It’s actually interesting, right? I was with some other Bitcoin people and it was sort of surprising to me how little they follow happenings elsewhere in the industry. I’ll give you a concrete example where I think there could be a benefit.
Everyone wants to support Bitcoin Core development; they are doing thankless work and there should be better ways of supporting them. I brought up the point that these other ecosystems actually have very bright engineers. Algorand, for example, has PhDs from MIT — like really smart people who have built a real blockchain and have experience running production systems. But there’s no good way of learning from their experiences.
How do you hire and retain these people? How do you incentivize them? The rest of the blockchain ecosystem is actually pretty competitive. When we try to hire Core devs for Trust Machines, we compete with Solana Labs and Avalanche. It’s a very competitive market, but Bitcoin is missing in action. Like, they’re not even playing that game. There are a ton of lessons that can be taken from the rest of the industry that can be funneled into Bitcoin Core, that can make core development more efficient, better funded, with better talent.
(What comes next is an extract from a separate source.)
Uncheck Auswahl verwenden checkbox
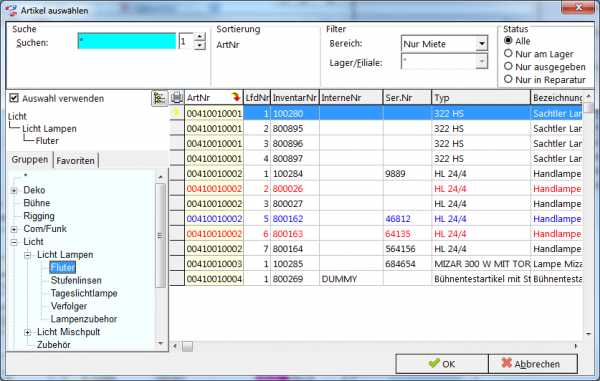The height and width of the screenshot is (381, 600). 14,98
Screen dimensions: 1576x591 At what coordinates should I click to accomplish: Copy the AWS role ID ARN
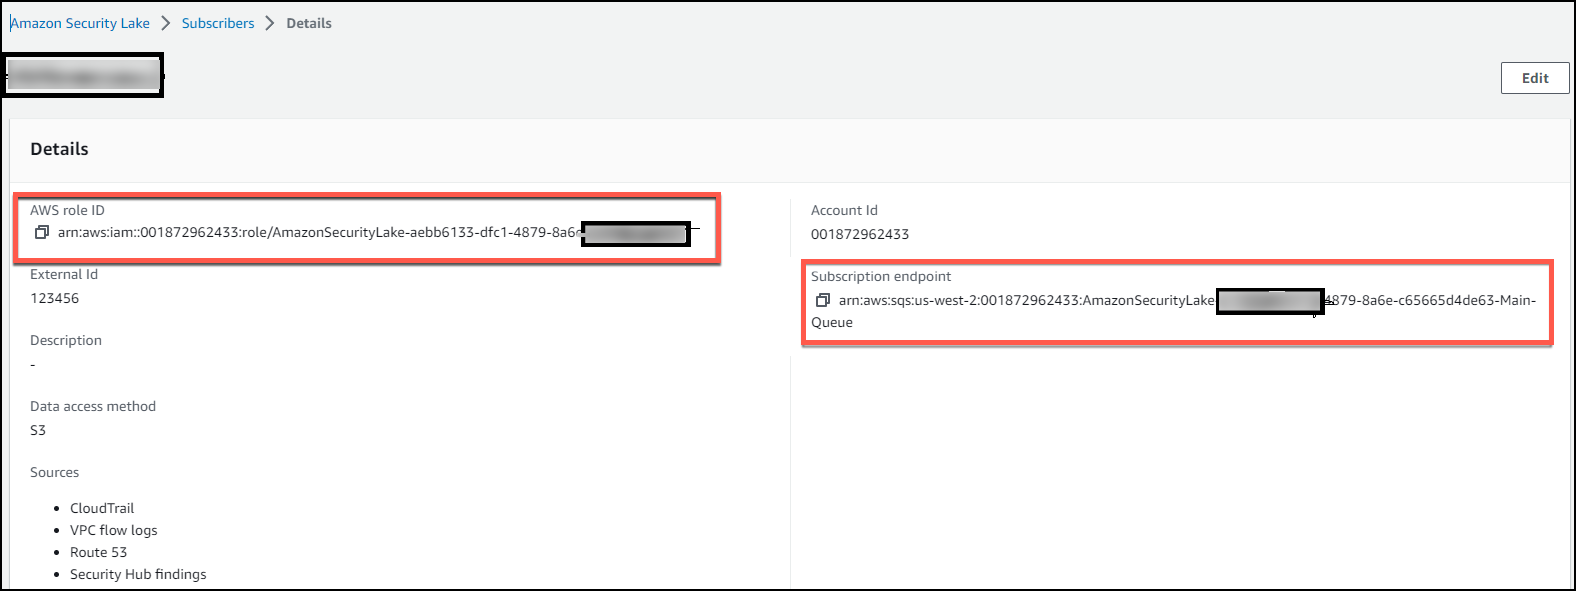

You probably get a version of this question and every interview you do, but all available evidence suggests people want to hold bitcoin. 70% of addresses are unmoved. Flows into ETFs suggest that people are putting bitcoin into long term savings. Why believe the Bitcoin smart contracts space will ever grow as large as Ethereum?
I do get that question a lot. The way I think about this is: I have my bitcoin savings in cold storage and some capital that I want to experiment with. That capital could be ETH capital or SOL capital — but it just as easily can be BTC capital. The simple fact is it’s much better to have BTC capital — that’s the division, right? And people spend bitcoin.
People forget that the Ethereum ICO [initial coin offering] happened in BTC. $18 million raised in BTC and it sold out. Rootstock raised 35,000 BTC. If you look at ordinals traffic, some of the new NFTs like Taproot Wizards when they launched Quantum Cats. It sold out in BTC. So I feel the data suggests that people actually deploy their bitcoin.
Yes, the larger use case remains that bitcoin is a savings technology. But if you’re talking about $1.4 trillion in capital, if people keep 80% of that in savings, there’s still hundreds of billions of dollars of BTC that’s available. That’s more than any other chain, minus Ethereum, that is available to deploy and put to productive use.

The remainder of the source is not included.